The President of the Senate, Dr Bukola Saraki, on Thursday confirmed that he had reduced the number of aides working in his office.
Saraki’s Special Adviser on Media and Publicity, Mr Yusuph Olaniyonu, made the confirmation when he briefed National Assembly Correspondents in Abuja.
Olaniyonu explained that the shake-up was done in good faith and was not meant to serve as a punitive measure in anyway.
He stressed that the essence of disengaging the aides was to reposition the office toward delivering on the mandate of the 8thNational Assembly.
“I am here to discuss this issue of restructuring in the office of the Senate President. Some of our colleagues called me to clarify what happened.
“It is has been known for four months that a comprehensive staff review was going on in the office of the senate president.
“It was just concluded a few days ago and the purpose of the exercise is to reposition the office to improve on service delivery and improve on his ability to deliver on the agenda of the 8thSenate.
“We have served for two years and this is a long time enough to determine who is good enough to continue in the last phase of the service.
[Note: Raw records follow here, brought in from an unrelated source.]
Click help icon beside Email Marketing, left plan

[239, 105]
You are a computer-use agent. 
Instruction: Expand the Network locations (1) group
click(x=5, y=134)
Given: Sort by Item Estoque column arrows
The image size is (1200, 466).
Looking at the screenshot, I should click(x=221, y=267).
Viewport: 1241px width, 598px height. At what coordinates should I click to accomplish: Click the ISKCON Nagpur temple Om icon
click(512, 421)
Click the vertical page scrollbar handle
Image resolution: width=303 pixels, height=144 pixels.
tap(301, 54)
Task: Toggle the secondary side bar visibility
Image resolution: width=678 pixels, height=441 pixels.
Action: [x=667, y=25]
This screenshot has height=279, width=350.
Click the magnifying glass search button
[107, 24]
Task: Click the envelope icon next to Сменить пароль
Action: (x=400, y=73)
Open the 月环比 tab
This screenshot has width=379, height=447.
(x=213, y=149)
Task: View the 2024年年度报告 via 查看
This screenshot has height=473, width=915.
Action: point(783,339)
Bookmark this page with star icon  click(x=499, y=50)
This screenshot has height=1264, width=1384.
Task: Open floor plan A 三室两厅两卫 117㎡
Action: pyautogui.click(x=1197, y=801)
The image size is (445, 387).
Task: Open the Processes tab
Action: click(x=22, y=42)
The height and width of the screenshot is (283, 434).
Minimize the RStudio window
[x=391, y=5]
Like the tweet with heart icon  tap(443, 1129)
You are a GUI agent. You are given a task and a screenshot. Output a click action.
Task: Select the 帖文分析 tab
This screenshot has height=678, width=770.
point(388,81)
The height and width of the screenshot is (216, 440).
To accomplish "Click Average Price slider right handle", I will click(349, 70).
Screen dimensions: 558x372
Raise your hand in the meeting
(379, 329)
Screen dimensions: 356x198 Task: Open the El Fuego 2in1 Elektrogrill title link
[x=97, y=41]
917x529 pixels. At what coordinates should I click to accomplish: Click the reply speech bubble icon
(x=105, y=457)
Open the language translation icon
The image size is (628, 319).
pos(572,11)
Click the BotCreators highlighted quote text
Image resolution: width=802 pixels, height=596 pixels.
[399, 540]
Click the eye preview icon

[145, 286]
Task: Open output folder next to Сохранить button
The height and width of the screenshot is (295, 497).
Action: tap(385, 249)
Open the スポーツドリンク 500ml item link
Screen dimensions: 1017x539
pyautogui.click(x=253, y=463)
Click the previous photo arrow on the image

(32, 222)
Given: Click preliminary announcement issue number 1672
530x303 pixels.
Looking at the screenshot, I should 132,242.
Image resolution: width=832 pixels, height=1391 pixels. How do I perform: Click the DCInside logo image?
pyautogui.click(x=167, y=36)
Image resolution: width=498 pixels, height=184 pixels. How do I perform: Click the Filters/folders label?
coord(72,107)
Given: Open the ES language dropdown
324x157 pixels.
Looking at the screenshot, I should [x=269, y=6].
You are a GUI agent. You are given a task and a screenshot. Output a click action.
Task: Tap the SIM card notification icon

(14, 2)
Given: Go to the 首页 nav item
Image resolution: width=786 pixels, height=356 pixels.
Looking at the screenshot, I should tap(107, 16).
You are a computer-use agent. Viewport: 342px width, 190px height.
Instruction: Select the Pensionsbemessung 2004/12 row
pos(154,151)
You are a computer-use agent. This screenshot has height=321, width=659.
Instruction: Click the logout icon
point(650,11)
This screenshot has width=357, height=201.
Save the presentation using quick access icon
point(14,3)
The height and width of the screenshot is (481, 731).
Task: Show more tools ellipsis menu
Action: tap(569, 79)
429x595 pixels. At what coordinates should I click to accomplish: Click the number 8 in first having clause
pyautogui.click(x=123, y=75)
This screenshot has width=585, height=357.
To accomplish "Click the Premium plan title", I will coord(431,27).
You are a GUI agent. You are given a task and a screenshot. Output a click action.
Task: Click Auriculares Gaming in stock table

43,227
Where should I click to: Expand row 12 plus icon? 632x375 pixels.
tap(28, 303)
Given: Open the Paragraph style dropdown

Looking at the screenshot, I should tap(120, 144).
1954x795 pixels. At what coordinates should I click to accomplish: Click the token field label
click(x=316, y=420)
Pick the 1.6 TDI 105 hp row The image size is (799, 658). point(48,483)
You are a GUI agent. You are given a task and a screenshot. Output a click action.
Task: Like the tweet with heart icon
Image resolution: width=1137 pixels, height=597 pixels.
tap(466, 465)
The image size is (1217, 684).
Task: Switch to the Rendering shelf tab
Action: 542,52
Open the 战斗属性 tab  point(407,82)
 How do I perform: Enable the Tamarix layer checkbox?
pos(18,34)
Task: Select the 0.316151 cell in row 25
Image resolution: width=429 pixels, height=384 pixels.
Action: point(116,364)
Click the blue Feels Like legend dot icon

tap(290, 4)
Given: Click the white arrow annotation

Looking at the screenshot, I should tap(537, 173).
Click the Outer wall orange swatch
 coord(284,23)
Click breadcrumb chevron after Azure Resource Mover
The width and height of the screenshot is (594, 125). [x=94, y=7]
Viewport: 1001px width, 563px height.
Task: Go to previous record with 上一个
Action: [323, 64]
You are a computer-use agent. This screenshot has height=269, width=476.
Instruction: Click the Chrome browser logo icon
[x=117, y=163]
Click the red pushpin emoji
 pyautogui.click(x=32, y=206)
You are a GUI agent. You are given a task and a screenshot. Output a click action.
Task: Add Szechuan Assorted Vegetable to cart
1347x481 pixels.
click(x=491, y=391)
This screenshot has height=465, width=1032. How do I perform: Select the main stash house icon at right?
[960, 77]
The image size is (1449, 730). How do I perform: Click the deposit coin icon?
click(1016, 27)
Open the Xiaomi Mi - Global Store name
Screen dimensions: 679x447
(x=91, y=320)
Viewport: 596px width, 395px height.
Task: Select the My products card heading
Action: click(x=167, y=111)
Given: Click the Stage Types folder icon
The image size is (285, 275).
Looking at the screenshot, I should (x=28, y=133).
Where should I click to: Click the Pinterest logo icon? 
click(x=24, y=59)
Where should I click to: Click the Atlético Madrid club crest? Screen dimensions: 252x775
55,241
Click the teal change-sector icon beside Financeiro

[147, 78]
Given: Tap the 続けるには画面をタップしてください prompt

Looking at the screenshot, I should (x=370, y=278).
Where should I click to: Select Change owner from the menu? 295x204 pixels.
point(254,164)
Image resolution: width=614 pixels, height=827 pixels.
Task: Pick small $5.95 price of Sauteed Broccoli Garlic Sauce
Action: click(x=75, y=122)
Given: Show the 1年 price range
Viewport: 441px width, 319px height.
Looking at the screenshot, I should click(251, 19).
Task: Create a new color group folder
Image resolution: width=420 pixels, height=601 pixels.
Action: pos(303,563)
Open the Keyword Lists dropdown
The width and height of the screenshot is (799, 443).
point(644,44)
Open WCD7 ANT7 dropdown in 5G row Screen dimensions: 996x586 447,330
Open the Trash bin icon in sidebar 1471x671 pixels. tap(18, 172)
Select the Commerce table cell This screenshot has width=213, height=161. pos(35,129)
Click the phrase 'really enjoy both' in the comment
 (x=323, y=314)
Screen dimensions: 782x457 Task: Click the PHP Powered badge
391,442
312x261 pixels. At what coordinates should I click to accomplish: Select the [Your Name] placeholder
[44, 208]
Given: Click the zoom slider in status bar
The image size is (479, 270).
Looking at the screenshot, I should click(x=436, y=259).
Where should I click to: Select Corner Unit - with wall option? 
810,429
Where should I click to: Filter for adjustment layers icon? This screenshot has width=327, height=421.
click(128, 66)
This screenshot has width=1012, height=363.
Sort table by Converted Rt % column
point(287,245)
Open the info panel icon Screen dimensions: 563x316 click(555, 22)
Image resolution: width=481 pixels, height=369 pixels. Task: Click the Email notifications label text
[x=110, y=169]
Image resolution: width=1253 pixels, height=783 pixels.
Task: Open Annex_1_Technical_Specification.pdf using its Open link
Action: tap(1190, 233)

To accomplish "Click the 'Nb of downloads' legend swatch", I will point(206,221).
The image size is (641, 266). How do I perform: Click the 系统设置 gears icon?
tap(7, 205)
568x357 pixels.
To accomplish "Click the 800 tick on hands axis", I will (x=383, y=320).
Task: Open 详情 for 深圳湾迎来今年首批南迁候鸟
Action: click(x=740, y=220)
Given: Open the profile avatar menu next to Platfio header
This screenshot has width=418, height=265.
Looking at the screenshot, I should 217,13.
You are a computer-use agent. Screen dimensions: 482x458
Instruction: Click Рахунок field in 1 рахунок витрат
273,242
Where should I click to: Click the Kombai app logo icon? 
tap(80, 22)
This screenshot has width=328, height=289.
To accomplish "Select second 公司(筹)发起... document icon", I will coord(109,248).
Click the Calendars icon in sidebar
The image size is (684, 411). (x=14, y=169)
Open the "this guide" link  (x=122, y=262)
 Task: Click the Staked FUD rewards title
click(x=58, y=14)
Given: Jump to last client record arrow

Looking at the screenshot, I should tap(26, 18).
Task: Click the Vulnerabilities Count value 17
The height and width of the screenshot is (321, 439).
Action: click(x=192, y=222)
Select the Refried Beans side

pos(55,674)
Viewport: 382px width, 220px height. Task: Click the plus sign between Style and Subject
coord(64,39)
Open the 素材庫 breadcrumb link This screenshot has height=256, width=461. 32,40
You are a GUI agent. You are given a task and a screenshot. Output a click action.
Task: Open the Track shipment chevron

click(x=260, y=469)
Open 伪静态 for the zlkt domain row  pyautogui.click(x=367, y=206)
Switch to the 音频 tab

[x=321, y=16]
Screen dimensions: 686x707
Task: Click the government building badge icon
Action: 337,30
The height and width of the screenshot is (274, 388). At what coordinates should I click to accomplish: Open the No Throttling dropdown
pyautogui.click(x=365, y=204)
“You know the Senate has just about 22 months to its expiration.
“So, it is an exercise that has now been concluded and we have determined who is good enough to continue, who needs to give way and who may likely come in,’’ he said.
The special adviser said that the downsizing was done based on efficiency and the need to redeploy those that were seconded from the National Assembly Service Commission.
He said, “there are some members of staff who by their performance in the last two years have been deemed fit to continue and those ones are still there.
“There is also a second category of people who were seconded from the National Assembly Service Commission to the office of the Senate president.
“Some of them were told to revert to bureaucracy where they were from the beginning.
“Then, there is a third set who have been removed maybe, because they were found not to have met expectations of the offices or who did not help enough in the functioning of the office.
“So, you see that actually, it is a positive one, not a punitive measure. It was meant to reposition the office to ensure that the office is more strengthened.’’
He said in view of the exercise, there was likelihood that a new set of people would be engaged.
On the number of those affected, those retained and those likely to be enlisted, Olaniyonu said he had no details, but promised to get back to the newsmen after verifying the figure.
On speculations that some of the aides were laid off because they were inherited from the former President of the Senate, David Mark, he said there was no ulterior motive to that.
He said that Saraki accommodated the inherited aides for two years even when he had the power to lay them off on assumption of office.
“It is good for a public official like the Senate President to have given everybody the opportunity to serve in that office and he has done that by retaining everybody.
“He carried on the entire team for two years, even more than two years.
“So, the two years was sufficient enough to determine who is doing well, who needs a little push and who cannot really fit in entirely and the decision was taken.
“So, nobody committed any sin. It was at the discretion of the senate president. He has been able to determine within this period those that had helped in his agenda and so on.
“When a man comes in, he has the right to ask everybody to go but he did not.’’
Olaniyonu noted that most of the people Saraki inherited would only revert to their offices as some of them were deployed by the commission.